More and more movie stars have been making the switch to directing. The latest is James Caan, who does himself proud in his first effort. Caan himself plays the main character: a worker in Buffalo, N.Y., who earns his living in a tire factory. Once a week he babysits for his children -- while his ex-wife goes out with her boyfriend, a petty crook who gets arrested for robbing a bank.
When this thug turns state's evidence and testifies against his former cronies, the police protect him by spiriting him to another part of the country under a new identity -- and with him go his new wife and children, whom he has acquired to help his image in court.
This leaves our hero back in Buffalo, with no idea of where his children are or how to find them. He turns to the police, but they feel their first responsibility is to protect the secrecy of their "witness relocation" plan. Even though they sympathize with him, they can't help him locate the family that has been whisked from under his nose. He must search for them himself.

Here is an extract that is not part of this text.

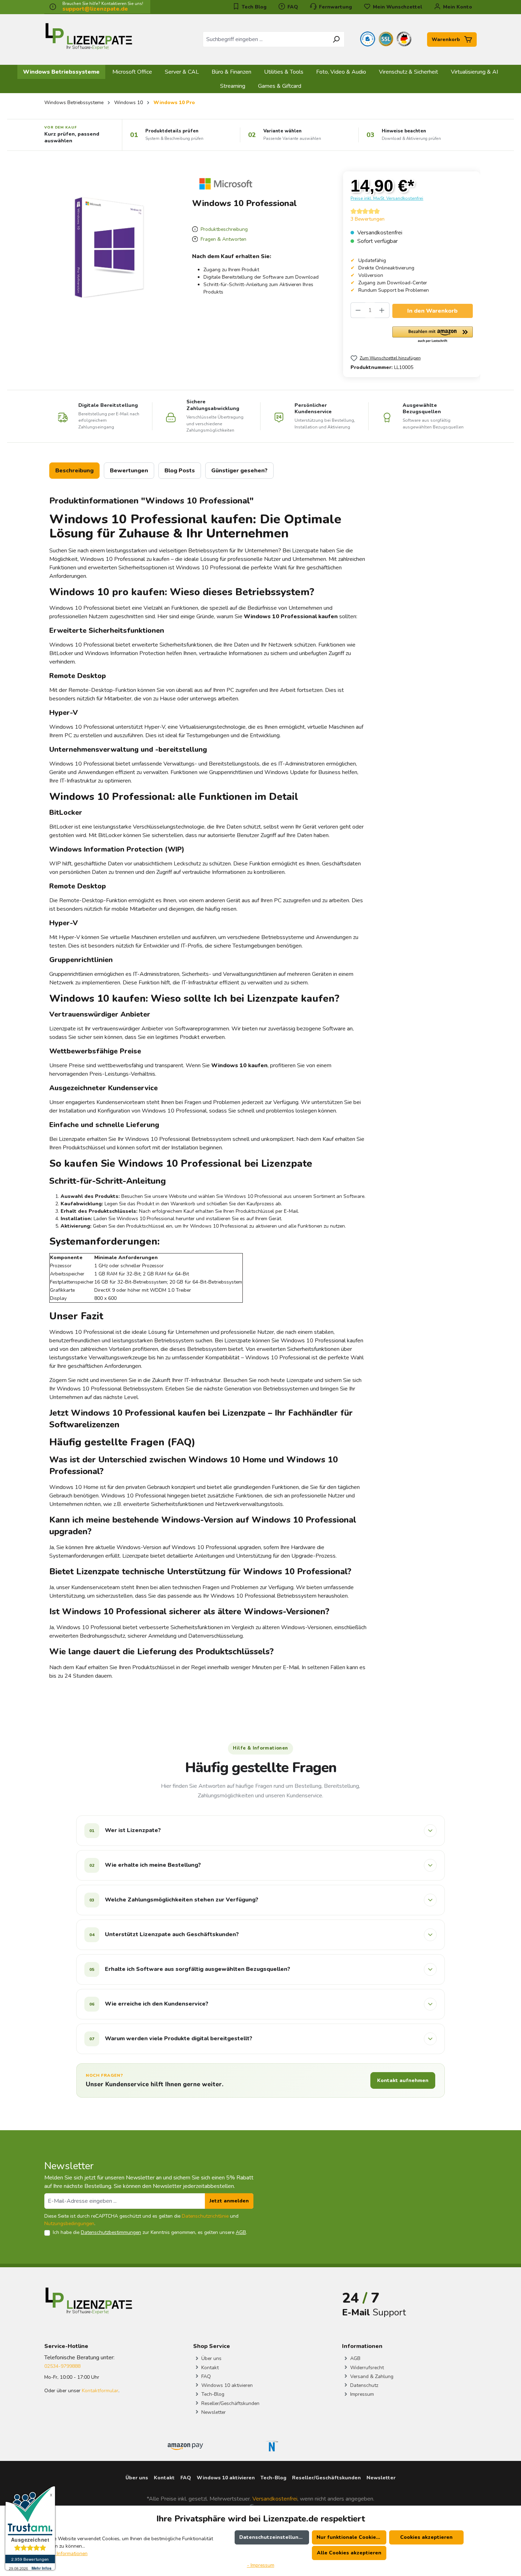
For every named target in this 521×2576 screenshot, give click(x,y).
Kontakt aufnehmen (402, 2080)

It's a poignant story, and Caan tells it with commendable restraint. Under his guidance, the camera is active but subtle, offering an effective visual counterpoint to the involving plot. Caan doesn't go for suspense or sudden surprises, preferring to let the story meander over tis natural course of several months and letting the emotional peaks erupt where they may. There are occasional moments of traditional melodrama, but even these are handled with an unusually careful touch -- and seem perfectly justified, since the film is billed as "a dramatization of a true story."

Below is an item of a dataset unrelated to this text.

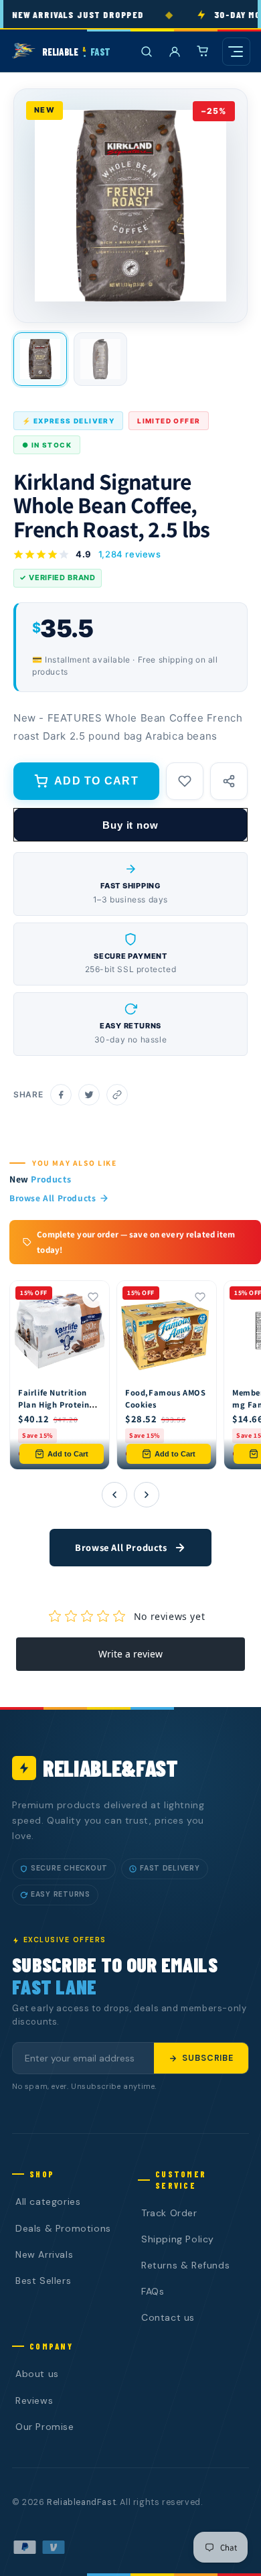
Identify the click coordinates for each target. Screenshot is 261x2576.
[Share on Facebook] (61, 1094)
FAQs (152, 2291)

There is also a fascinating undercurrent to the tale, which takes place in 1967 -- a time of protest and radicalism in the United States. The hero prides himself on being a normal working-class American, respectful of authority and the forces of "law and order." Even he is a bit surprised at his outrage toward "the establishment" when it interferes with his legitimate pursuit of happiness.
But once he has been to court and obtained legal custody of his missing children, he feels justified in defying the entire governmental structure, if need be. And if this means a clenched fist waved in the face of the Justice Department -- as happens in the final scene -- this is a kind of "radicalism" based not on ideologies or belligerence, but on the deepest roots of his own all-too-human nature.
As director of "hide in Plain Sight," Caan coaches solid performances from himself and a good supporting cast. One looks forward to future films made under his watchful eye. His debut effort is a small but sparkling contribution, dealing with the kind of family-oriented subject that is too rarely treated in the American cinema.